Como resposta, Júlia decidiu pendurar uma faixa na janela, com trechos do Código Penal, contendo os três artigos pelos quais os vizinhos que produziram as imagens estão sendo investigados criminalmente. Para Universa, ela conta detalhes sobre o caso.
“Um assunto chato”
Seu primeiro contato com as imagens aconteceu quando uma funcionária do prédio onde mora a chamou para conversar. A professora, que está cumprindo o isolamento social e trabalhando de casa desde março, foi alertada de que aquele seria “um assunto chato”. Durante a conversa, foram apresentadas a ela três fotos suas em momentos íntimos, enquanto usava poucas roupas e que continham nudez, que foram tiradas sem o seu consentimento, possivelmente por vizinhos do prédio da frente.
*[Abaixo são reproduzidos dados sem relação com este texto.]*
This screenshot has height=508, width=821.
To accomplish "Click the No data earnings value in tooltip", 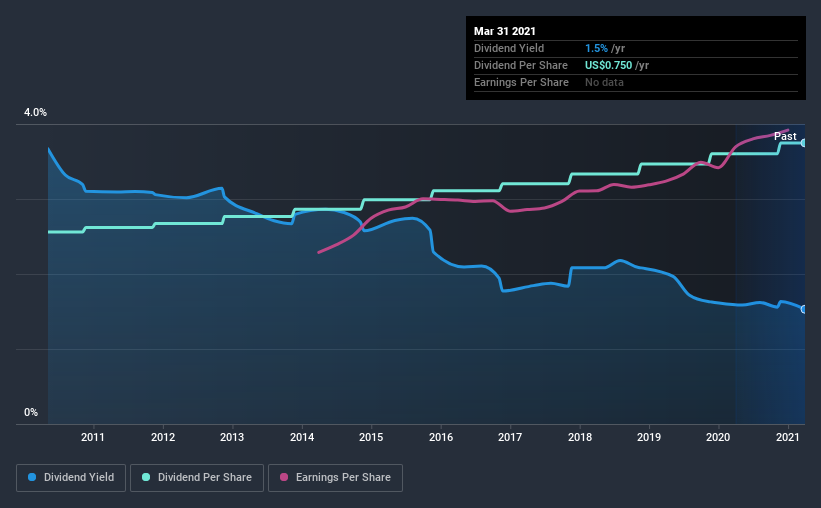I will point(604,82).
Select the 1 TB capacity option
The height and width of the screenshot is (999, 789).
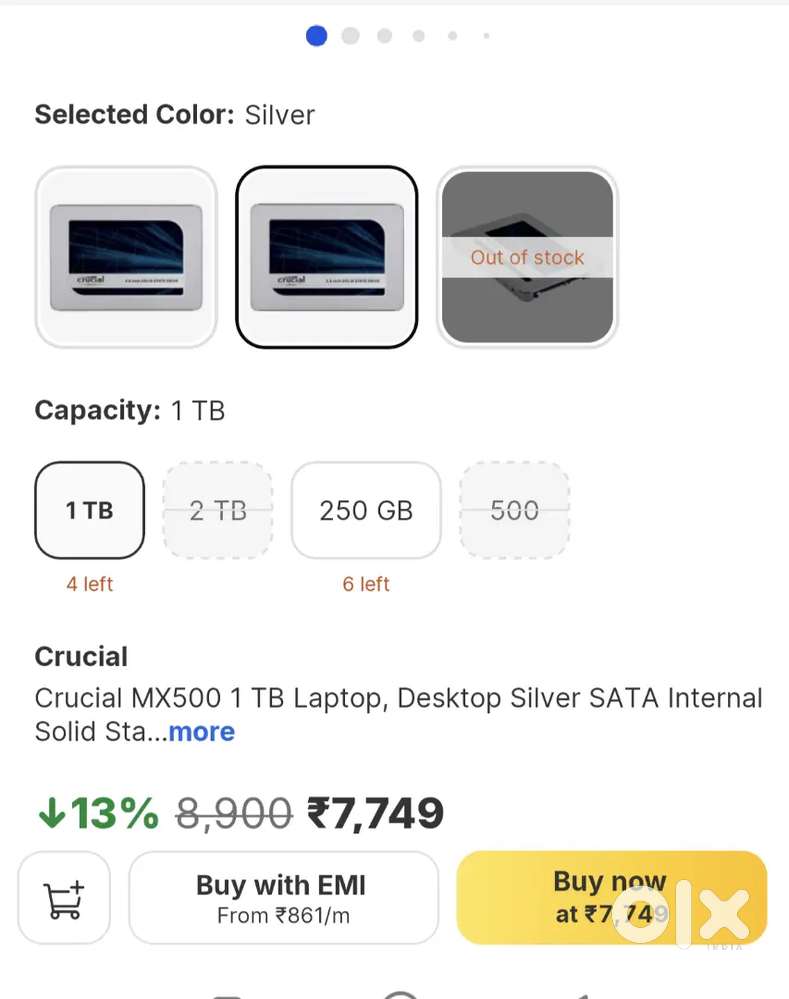coord(90,510)
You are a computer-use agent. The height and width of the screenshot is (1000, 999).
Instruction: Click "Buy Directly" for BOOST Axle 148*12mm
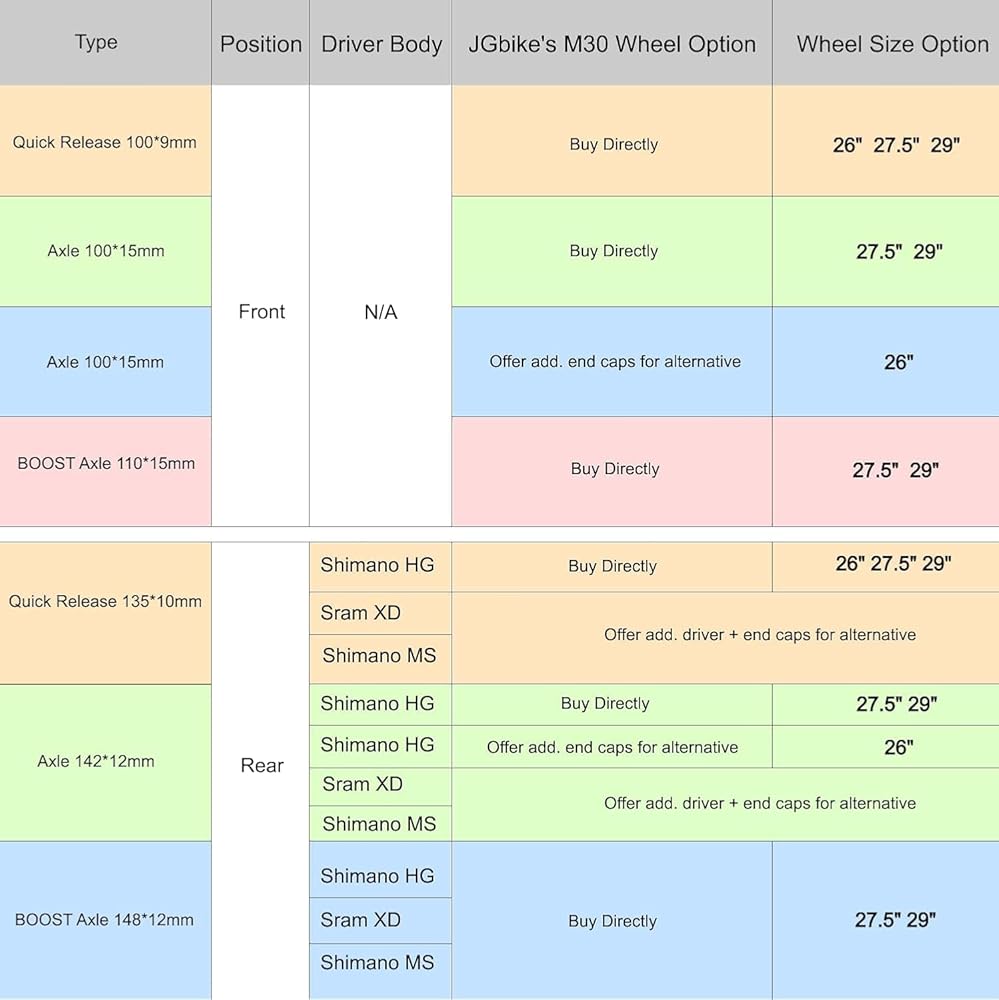[612, 921]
“Jamais poderia pensar que algo do tipo iria acontecer. Em nenhuma das fotos estou totalmente nua, mas foi uma violação imensa da minha privacidade. Em uma delas, por exemplo, havia acabado de acordar e estava vestindo somente uma camiseta dentro da sala. A pessoa que registrou as imagens deu zoom o suficiente para que meu rosto pudesse ser identificado”, conta.
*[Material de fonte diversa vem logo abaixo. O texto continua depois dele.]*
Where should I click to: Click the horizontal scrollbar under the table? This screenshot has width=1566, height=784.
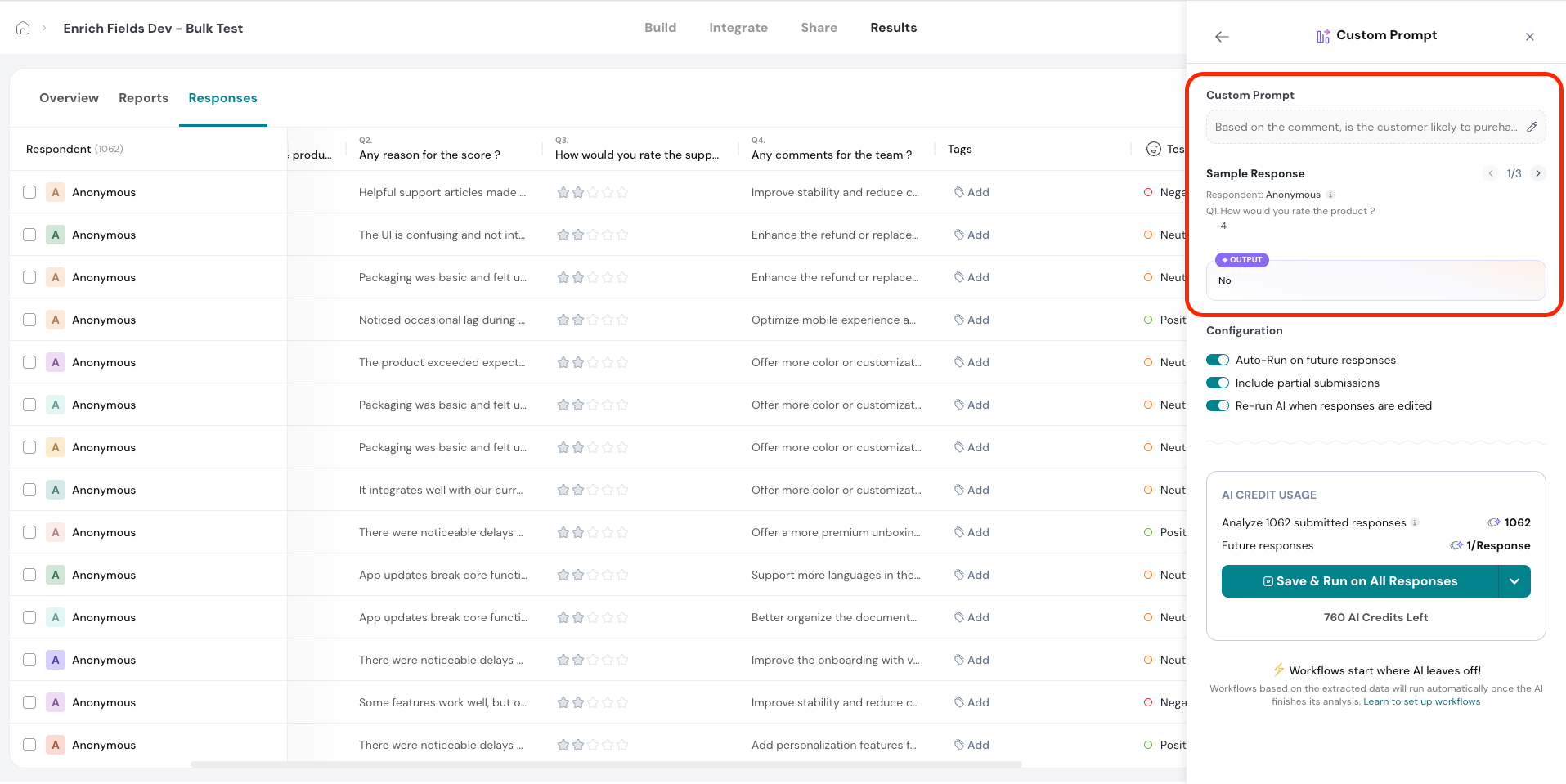(605, 764)
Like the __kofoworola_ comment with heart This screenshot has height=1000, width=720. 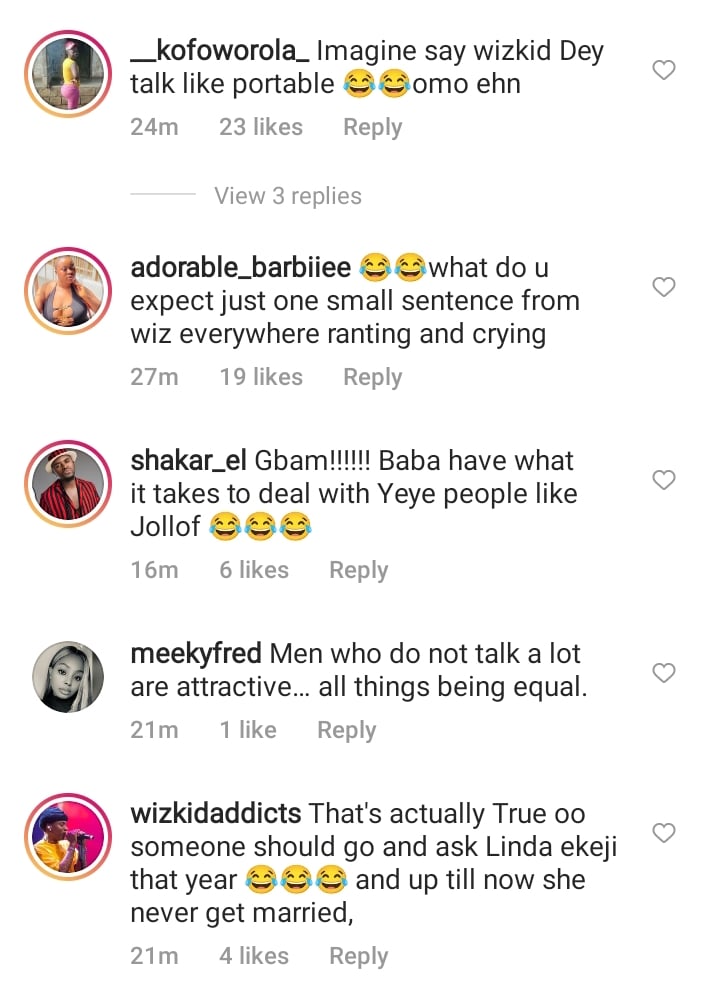click(664, 70)
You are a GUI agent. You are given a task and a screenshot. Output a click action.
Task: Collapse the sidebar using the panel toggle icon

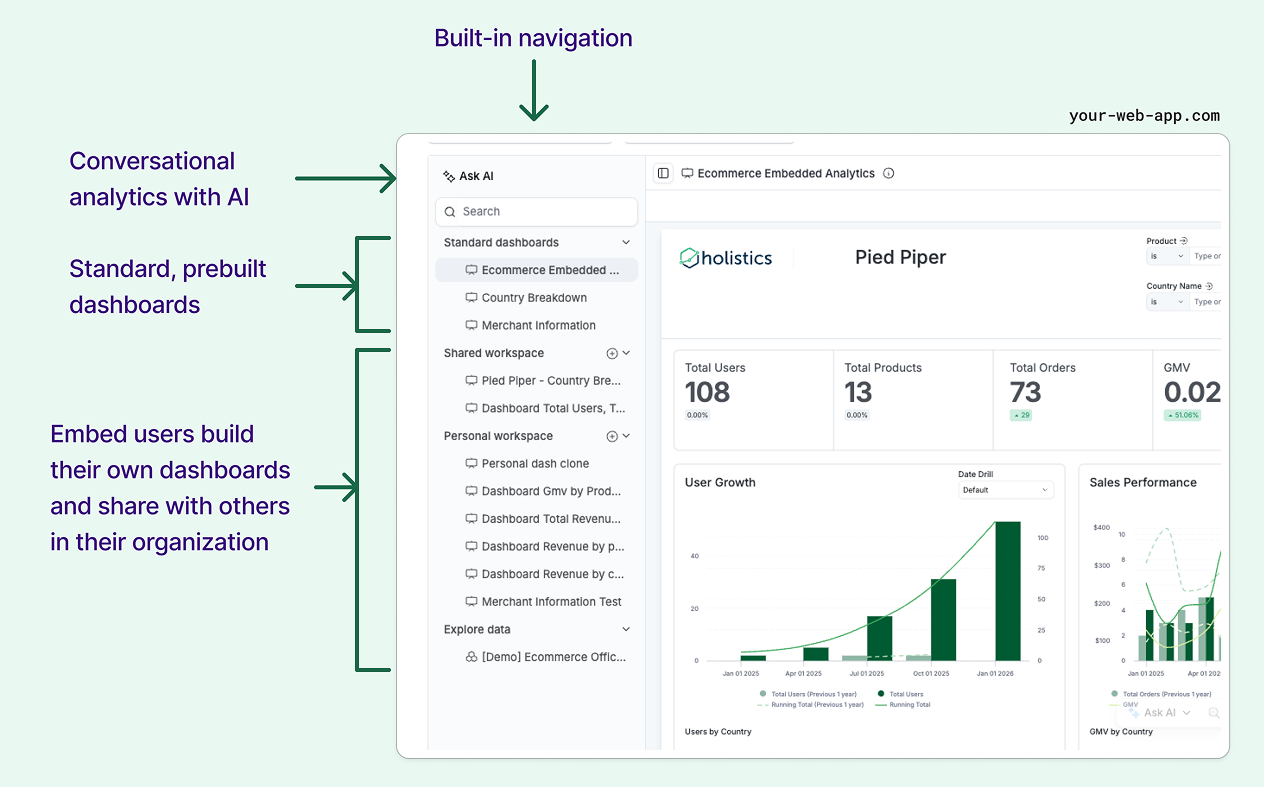pyautogui.click(x=663, y=172)
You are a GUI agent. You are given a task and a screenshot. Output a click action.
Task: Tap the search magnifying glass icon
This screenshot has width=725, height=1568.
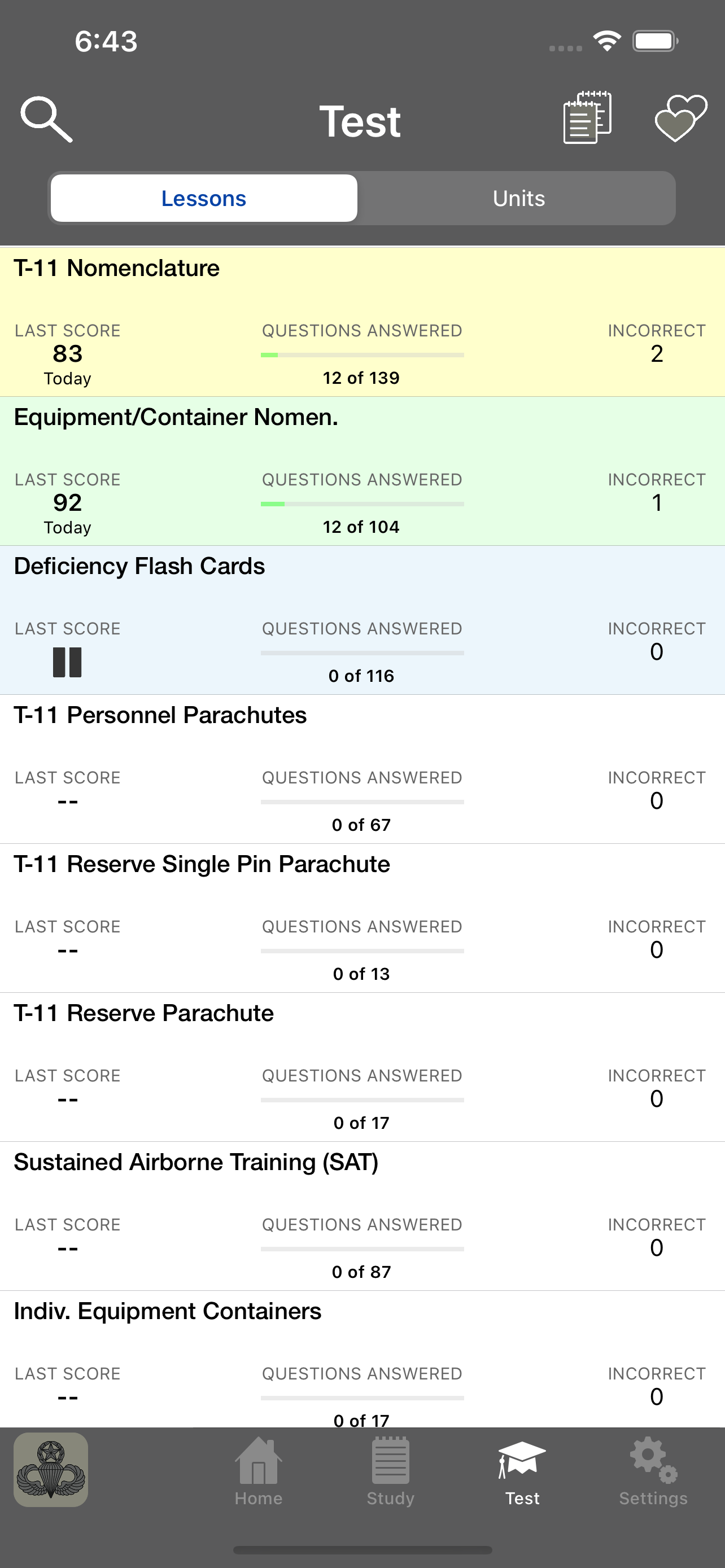(47, 119)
Imagens que foram compartilhadas
Passado o susto inicial, Júlia procurou entender como as fotos haviam chegado até a funcionária do seu prédio e construiu a hipótese que vem sendo investigada pela polícia. “Aparentemente, uma das moradoras do condomínio de luxo que fica em frente ao meu e que é avaliado em R$ 2,5 milhões, considerou moralmente inadequada a forma como eu agia dentro da minha própria casa”, diz.
“Esta mulher teria incentivado outra, que trabalha para ela, a registrar as imagens”, conta. Então as fotos íntimas começaram a circular via Whatsapp entre funcionários tanto do condomínio como do prédio em que ela mora. Julia teve acesso também a um áudio da mulher que supostamente a fotografou, em que ela confirma que a patroa observava e desaprovava verbalmente o comportamento da vizinha.
Medidas legais
No mesmo dia em que tomou conhecimento das fotos, um funcionário do condomínio de onde as imagens foram tiradas procurou a administração do prédio de Júlia em tom acusatório. “Ele disse que estava representando um morador indignado e questionou quais providências seriam tomadas contra mim”, afirma.
Segundo a professora, o homem sugeriu que o proprietário de seu apartamento alugado fosse contatado e esperava que ela recebesse algum tipo de punição ou despejo.
Quando entendeu a gravidade da situação, a professora procurou uma advogada para saber como deveria proceder legalmente. Após ser devidamente orientada, solicitou a abertura de uma investigação criminal no no 23º Distrito Policial de São Paulo.
Segundo a advogada, quatro crimes deveriam ser investigados no seu caso: produzir registro audiovisual de alguém sem autorização; repassar esse tipo de registro sem consentimento; difamação e, por fim, constranger uma pessoa a fazer o que a lei não manda.
Cansaço e medo
A professora acredita ter sido vítima de machismo e da sensação de poder que os vizinhos responsáveis demonstram ter. “É um pensamento conservador, moralista, de achar que a mulher está errada. Eu trabalho, limpo minha própria casa, não fiz absolutamente nada de errado. Já eles têm outro estilo de vida, só saem de carro, mas se sentiram no direito de me expor e de me assediar”, desabafa.
Ela afirma estar emocionalmente desgastada pelos processos burocráticos que precisaram ser tomados. E se sente dividida quanto a retomada da vida como era antes.
“Um lado meu pensa que não podem me invadir assim e minha intenção é de continuar com a rotina normalmente. Por outro lado, na prática, as imagens me desestruturaram muito e não consigo deixar de pensar na possibilidade de que alguém está me observando. Por isso decidi produzir uma faixa, com a ajuda de artistas plásticos, a fim de alertar os envolvidos sobre os crimes que cometeram.” Enquanto a investigação segue, a faixa está pendurada na sua janela.